The novel comes with a number of extras. There’s a side story all about what happens with Ikumi when he landed in Australia unconscious (as briefly shown in Gaogaigar Final, above). Afterwords written by Yonetani and Takeda are very revealing and informative, chronicling the struggles of the original toyetic Gaogaigar production, the feeling that there wasn’t enough space to do everything desired in Gaogaigar Final, and the long path to making Gaogaigar vs. Betterman happen. The novel also includes an entire Gaogaigar glossary for every obscure term you might need to know, in addition to a timeline stating where every event—yes even the “Silverion Hammer” side story as well as random side stories from drama CDs—occurs within the Gaogaigar/Betterman universe.
Like other novels/light novels, illustrations are included throughout. Character drawings are by the original character designer, Kimura Takahiro (one of my favorites!), with mecha designs by Nakatani Seiichi, who was an animation director on the original Gaogaigar. The mecha drawings seem kind of weak overall, but I think that’s just because they seem a bit rushed or lacking in polish. Nakatani can clearly do good things with robot designs; they just lack dynamism on still pages.
The Big Questions
Now, I know a good chunk of you want to know what actually happens in the novel. You’ve been waiting years and years to find out the fate of Guy and the rest. So let’s get into…
SPOILERS SPOILERS SPOILERS (Highlight to view)

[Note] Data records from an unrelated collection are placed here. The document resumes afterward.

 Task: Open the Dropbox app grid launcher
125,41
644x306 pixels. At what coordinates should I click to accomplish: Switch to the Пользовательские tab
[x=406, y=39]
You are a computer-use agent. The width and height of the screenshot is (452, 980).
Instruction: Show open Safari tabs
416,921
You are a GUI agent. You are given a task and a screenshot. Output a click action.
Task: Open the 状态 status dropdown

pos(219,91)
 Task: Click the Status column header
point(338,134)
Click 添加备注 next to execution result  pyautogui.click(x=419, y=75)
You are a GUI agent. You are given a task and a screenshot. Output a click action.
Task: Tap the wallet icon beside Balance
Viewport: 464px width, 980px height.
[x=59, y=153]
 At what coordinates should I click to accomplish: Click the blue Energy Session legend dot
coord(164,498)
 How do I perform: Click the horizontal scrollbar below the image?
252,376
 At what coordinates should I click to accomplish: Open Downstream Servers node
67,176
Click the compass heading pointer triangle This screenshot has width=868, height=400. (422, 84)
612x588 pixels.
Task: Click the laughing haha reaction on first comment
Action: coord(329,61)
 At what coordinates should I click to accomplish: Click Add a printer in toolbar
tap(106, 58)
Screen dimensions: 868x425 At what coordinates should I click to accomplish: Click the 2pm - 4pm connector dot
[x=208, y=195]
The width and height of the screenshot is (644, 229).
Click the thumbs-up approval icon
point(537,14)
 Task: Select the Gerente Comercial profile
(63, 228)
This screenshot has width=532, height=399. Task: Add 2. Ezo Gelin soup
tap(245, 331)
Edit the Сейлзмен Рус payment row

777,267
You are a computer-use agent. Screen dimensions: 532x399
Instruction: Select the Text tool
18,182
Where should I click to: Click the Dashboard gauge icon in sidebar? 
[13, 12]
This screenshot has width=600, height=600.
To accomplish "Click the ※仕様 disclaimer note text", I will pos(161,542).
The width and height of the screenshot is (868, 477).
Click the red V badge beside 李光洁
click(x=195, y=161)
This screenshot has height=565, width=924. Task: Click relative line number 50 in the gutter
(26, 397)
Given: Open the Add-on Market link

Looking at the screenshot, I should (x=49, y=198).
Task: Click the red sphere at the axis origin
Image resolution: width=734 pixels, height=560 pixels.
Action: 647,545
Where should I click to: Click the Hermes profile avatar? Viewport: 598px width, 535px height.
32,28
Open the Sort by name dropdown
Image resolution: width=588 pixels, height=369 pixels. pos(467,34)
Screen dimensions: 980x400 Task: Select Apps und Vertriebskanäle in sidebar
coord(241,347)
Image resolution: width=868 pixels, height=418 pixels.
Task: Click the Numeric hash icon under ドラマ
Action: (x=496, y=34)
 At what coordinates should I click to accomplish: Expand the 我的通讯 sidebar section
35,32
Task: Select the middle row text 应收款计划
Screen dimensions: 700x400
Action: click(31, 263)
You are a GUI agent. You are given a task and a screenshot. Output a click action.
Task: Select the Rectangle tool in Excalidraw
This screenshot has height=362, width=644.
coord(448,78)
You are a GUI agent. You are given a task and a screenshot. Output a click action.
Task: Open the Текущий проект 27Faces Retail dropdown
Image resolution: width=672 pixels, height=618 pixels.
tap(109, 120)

The very start of Gaogaigar vs. Betterman has the old GGG crew (plus Soldat J and friends) trying to get back to Earth through special wormhole technology from Galeon. After that first chapter, no trace of them is seen…until the climax at the end of the book. Mamoru and Ikumi, along with the other new GGG members, travel to Jupiter to confront Hakai-oh, who’s been compressing Jupiter into a black hole (or something like it). During the fight, which also includes an ally in an awesome combined Betterman (built from the monstrous forms of the Somniums), Guy suddenly emerges from a rift in space! Apparently, the rest of the old crew had went ahead previously, but their whereabouts are unknown. Guy, meanwhile, confirms that Hakai-oh is indeed Genesic Gaogaigar, but somehow controlled by a primal force that is the original source of THE POWER.
Guy is without a robot of his own to fight, but thanks to the Limpid Channel through which the Somniums communicate (featured in Betterman), Chief Akamatsu is able to talk to his uncle, Shishioh Leo, and bring along the prototype Phantom Gao. This allows Guy to form Gaofighgar and inform Mamoru and Ikumi of his main goal: get to Hakai-oh and rescue Galeon. However, during a grueling battle where they almost extract Galeon, the robot lion actually repels them and sends them away from Hakai-oh, sacrificing itself in the process. Guy is back (albeit the same age as ten years ago due to time dilation), Hakai-oh is still at large, and J and the old GGG are somewhere in the universe.
I have to admit that I jumped in my seat when Guy popped out. What’s even better is Guy hearing Mamoru’s deepened voice and not entirely recognizing him for a second. To Guy, Mamoru’s supposed to be this elementary school kid, and now he’s about the same age as when Guy first started piloting Gaogaigar. I may or may not have shed a tear.
Suffice it to say, I can’t wait for the next one. It truly feels good to have Gaogaigar back in my life.